VectorAPI: SubAll intrinsics for byte, short, float and double

Tue May 1 11:33:05 UTC 2018

Hi Paul,

>From my understanding, it is possible to reduce subAll() into addAll().neg() in the case of integral types. Horizontal arithmetic is allowed in this case because the order of operation does not matter. In fact, the add reduction we transform subAll into does that. For FP, you are right saying we need to keep the order because of the limited precision. In this case, I am not aware of a data parallel approach we could use to speed up the computation.
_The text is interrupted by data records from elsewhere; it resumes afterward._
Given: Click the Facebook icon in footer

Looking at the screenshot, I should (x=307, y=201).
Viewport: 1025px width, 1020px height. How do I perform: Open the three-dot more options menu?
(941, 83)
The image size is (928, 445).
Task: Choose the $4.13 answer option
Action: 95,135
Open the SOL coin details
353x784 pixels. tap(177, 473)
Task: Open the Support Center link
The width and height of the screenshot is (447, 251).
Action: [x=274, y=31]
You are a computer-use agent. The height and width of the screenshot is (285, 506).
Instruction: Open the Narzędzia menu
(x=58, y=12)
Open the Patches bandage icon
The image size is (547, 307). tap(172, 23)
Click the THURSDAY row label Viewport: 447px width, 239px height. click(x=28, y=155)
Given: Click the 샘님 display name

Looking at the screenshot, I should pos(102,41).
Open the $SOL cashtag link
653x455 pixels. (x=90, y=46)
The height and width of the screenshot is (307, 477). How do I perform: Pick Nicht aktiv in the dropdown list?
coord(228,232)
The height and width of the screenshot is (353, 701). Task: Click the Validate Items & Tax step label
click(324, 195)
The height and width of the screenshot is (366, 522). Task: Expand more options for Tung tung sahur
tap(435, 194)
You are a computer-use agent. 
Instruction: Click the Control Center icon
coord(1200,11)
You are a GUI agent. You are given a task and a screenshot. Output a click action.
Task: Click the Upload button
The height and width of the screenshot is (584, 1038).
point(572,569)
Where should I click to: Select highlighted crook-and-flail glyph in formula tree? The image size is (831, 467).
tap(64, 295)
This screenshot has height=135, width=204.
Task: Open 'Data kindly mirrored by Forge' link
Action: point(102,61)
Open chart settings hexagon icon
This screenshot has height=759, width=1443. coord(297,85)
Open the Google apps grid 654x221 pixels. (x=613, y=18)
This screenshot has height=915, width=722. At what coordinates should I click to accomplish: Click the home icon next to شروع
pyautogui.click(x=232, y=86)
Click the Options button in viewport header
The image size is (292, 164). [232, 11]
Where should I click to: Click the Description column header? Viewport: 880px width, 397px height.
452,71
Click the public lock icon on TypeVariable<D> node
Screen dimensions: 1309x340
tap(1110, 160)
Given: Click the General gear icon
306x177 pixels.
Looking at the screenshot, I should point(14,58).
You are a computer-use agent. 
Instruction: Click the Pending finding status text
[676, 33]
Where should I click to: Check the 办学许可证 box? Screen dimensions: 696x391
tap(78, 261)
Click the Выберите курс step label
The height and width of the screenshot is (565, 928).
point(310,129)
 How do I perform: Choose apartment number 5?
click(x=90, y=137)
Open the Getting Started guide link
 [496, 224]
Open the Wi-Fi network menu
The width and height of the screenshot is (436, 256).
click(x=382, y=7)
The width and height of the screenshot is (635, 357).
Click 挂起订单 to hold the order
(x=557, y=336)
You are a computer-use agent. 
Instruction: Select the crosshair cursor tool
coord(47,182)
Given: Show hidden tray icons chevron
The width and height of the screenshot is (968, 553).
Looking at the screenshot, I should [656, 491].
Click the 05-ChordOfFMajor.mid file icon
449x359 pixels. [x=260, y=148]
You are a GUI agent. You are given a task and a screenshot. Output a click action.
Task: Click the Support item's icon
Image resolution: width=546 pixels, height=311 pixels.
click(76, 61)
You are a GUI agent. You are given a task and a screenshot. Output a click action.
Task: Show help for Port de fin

Let me know if I missed your point.

Thanks,

Jp

-----Original Message-----
From: Paul Sandoz [mailto:paul.sandoz at oracle.com] 
Sent: Monday, April 30, 2018 4:51 PM
To: Halimi, Jean-Philippe <jean-philippe.halimi at intel.com>
Cc: panama-dev at openjdk.java.net
Subject: Re: VectorAPI: SubAll intrinsics for byte, short, float and double

Hi Jp,

Looks ok. Can we derive subAll from addAll().neg(), the additional negation might be an acceptable cost but i am uncertain of the FP behavior.

IIUC, for reductive addition or subtraction, the accumulated value is kept in first lane of the destination register and the src lane element to subtract is shuffled down for each iteration. In effect it preserves the sequential order, but i wonder if there are faster data parallel approaches if we are relaxed about rounding producing different results?

Thanks,
Paul.

> On Apr 30, 2018, at 10:10 AM, Halimi, Jean-Philippe <jean-philippe.halimi at intel.com> wrote:
> 
> Hi all,
> 
> 
> 
> I would like to share a patch adding support for subAll intrinsic for byte, short, long, float and double types in VectorAPI.
> 
> 
> 
> Could you please review the two following patches?
> 
> http://cr.openjdk.java.net/~jphalimi/webrev_subAll_FP_v1.1/
> 
> http://cr.openjdk.java.net/~jphalimi/webrev_subAll_BS_v1.0/
> 
> 
> 
> Thank you,
> 
> 
> 
> Jp
>